> **DOCUMENT EXTRACT**:
· · · · · · ·

For centuries, the bed has been a sign of wealth, the richer the nobleman, the better the bed, which is probably why many people still aspire to owning a four poster bed, the bed of kings, and the king of beds.
Saxon and Norman furniture would have been basic in quantity and quality. The two essentials in their lives were “bed and board,” a phrase still used today, the ‘board’ was literally a board or boards, set up on trestles or tree stumps used for a table and a bed.
The bed clothes would consisted of pillows, quilts and fur rugs, and would have only been for the wealthy, everyone else would have slept on the floor of the hall, around the fire.
The Saxon bed was usually made up against a wall, as a type of bunk or cabin, sometimes in a recess, with a rough mattress placed on boards, together with covers, and curtains suspended from above. The curtains could be drawn to keep draughts and light out, but warmth and illness in. The bedstead referred to the place (stead) where the bed was made, but when the bench developed into more elegant furniture, it still kept the name.
In the later Saxon period, some bedsteads were wooden platforms with bedding placed on them. The Norman bedstead was similar, but sometimes had curtains drawn at the sides, hung from horizontal iron rails, which were attached to and projected from the wall.

· · · · · · ·

> **DATA EXTRACT**:
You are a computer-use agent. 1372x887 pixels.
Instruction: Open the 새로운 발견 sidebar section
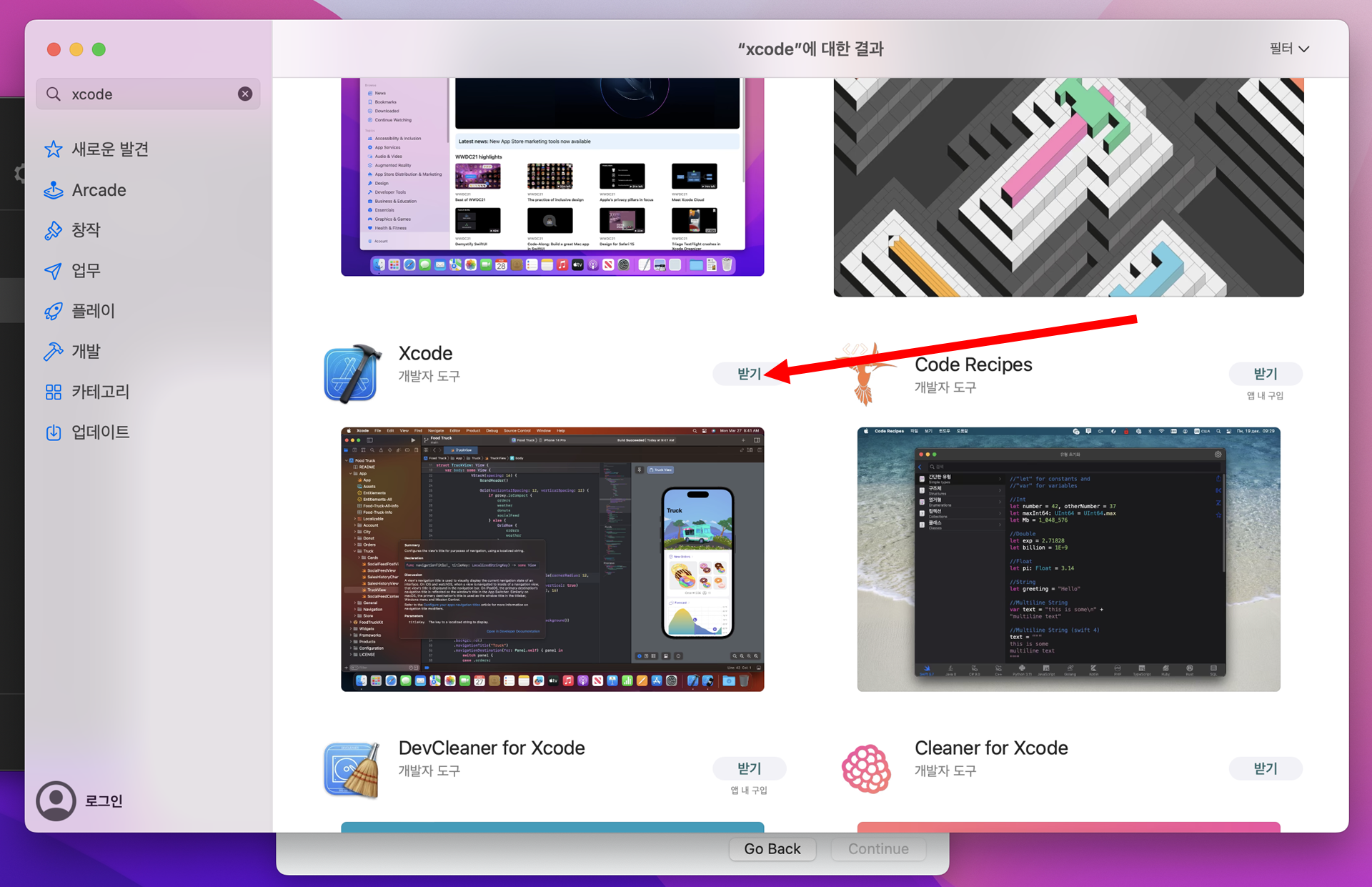click(x=109, y=149)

· · · · · · ·

> **EXERCISES TO COMPLETE**:
1: Print everything from "The bed clothes" down to "kept the name." in the bed history passage.
2: Decide whether each statement agrees with the bed history passage, answering yes or no and quoting the words that settle it: (a) The Saxon bed was usually made up against a wall. (b) Bed clothes such as pillows, quilts and fur rugs were used by everyone. (c) Norman bed curtains hung from iron rails attached to the ceiling.
3: Go on with the bed history passage from the point at which it stops.
The lines above stand apart from the bed history passage.

> **ANSWERS FOR THE EXERCISE**:
1:
The bed clothes would consisted of pillows, quilts and fur rugs, and would have only been for the wealthy, everyone else would have slept on the floor of the hall, around the fire.
The Saxon bed was usually made up against a wall, as a type of bunk or cabin, sometimes in a recess, with a rough mattress placed on boards, together with covers, and curtains suspended from above. The curtains could be drawn to keep draughts and light out, but warmth and illness in. The bedstead referred to the place (stead) where the bed was made, but when the bench developed into more elegant furniture, it still kept the name.

2:
(a) Yes: "The Saxon bed was usually made up against a wall"
(b) No: "would have only been for the wealthy, everyone else would have slept on the floor of the hall, around the fire"
(c) No: "hung from horizontal iron rails, which were attached to and projected from the wall"

3:
The truckle bed was progress from the rough plank. It was a plain, low framed bedstead, ( later used for many years as a bedstead in the basic servant’s quarters). A lady’s maid would sleep on the floor beneath the bedstead of her mistress, and the trenchor chaplain would “lie upon the truckle, whilst his young master lieth o’er his head.” (Hall’s Byting Satyres, 1599).
In the 13th century, a canopy or tester was introduced, suspended by cords from the beams above, on which curtains were hung. This developed into a bed chamber which was becoming more common by the 14th century. Then came an elegant bedstead, called the Arabian, and perhaps first found by our ancestors during the crusade, with bed curtains hung from wooden or metal rails.
The four post or great standing bed was introduced in the 15th century, and was probably brought from Austria, they developed into an enormous size. The Great Bed of Ware (now in the Victoria and Albert Museum), filled half the chamber, which measured 11 feet square, this was however an exceptional size, and not the norm.
A Tradition of a Royal Bedstead
Roger Twysden relates an anecdote illustrating the introduction of the four post bed. (Notes and Queries, Second series, vi. 102)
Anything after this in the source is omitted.